Top of Extracted records

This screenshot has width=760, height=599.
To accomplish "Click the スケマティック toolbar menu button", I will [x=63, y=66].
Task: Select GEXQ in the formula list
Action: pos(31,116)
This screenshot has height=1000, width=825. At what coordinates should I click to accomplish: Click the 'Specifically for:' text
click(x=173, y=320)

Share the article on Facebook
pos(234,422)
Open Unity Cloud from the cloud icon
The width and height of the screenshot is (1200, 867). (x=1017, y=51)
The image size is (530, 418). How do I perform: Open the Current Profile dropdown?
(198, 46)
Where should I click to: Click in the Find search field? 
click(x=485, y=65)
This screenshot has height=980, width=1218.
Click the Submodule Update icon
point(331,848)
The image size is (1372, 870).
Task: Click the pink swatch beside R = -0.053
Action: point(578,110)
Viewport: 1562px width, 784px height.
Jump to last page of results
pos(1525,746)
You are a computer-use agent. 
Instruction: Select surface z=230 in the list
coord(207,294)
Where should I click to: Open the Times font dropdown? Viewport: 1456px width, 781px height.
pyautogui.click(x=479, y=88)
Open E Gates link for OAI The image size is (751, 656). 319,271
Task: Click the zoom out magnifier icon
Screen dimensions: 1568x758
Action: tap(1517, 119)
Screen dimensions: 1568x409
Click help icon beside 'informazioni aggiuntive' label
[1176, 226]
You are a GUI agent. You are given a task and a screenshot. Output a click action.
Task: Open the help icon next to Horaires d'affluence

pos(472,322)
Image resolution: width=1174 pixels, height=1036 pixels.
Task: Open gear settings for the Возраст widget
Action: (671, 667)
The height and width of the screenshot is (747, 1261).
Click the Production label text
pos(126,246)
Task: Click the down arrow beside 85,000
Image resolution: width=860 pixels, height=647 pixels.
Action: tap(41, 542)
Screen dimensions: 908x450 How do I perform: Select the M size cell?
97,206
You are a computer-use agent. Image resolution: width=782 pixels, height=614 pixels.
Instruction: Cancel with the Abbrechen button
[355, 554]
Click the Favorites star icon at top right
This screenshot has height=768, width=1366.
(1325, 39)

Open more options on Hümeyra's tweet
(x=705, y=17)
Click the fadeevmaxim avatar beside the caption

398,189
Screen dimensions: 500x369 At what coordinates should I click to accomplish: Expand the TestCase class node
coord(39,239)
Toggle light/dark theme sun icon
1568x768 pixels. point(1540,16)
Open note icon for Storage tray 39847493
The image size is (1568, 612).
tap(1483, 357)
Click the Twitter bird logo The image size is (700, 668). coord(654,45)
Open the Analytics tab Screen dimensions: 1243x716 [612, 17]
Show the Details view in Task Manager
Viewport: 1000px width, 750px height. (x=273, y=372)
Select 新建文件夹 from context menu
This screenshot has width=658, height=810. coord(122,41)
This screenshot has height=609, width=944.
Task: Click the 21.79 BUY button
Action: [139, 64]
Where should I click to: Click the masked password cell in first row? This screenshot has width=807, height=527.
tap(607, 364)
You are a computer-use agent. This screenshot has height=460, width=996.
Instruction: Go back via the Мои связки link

Bottom of Extracted records

**Work request:** From the line containing "Select 新建文件夹 from context menu" through the last line of the records above, reproduce every line exactly.

**Output of the task:**
Select 新建文件夹 from context menu
This screenshot has width=658, height=810. coord(122,41)
This screenshot has height=609, width=944.
Task: Click the 21.79 BUY button
Action: [139, 64]
Where should I click to: Click the masked password cell in first row? This screenshot has width=807, height=527.
tap(607, 364)
You are a computer-use agent. This screenshot has height=460, width=996.
Instruction: Go back via the Мои связки link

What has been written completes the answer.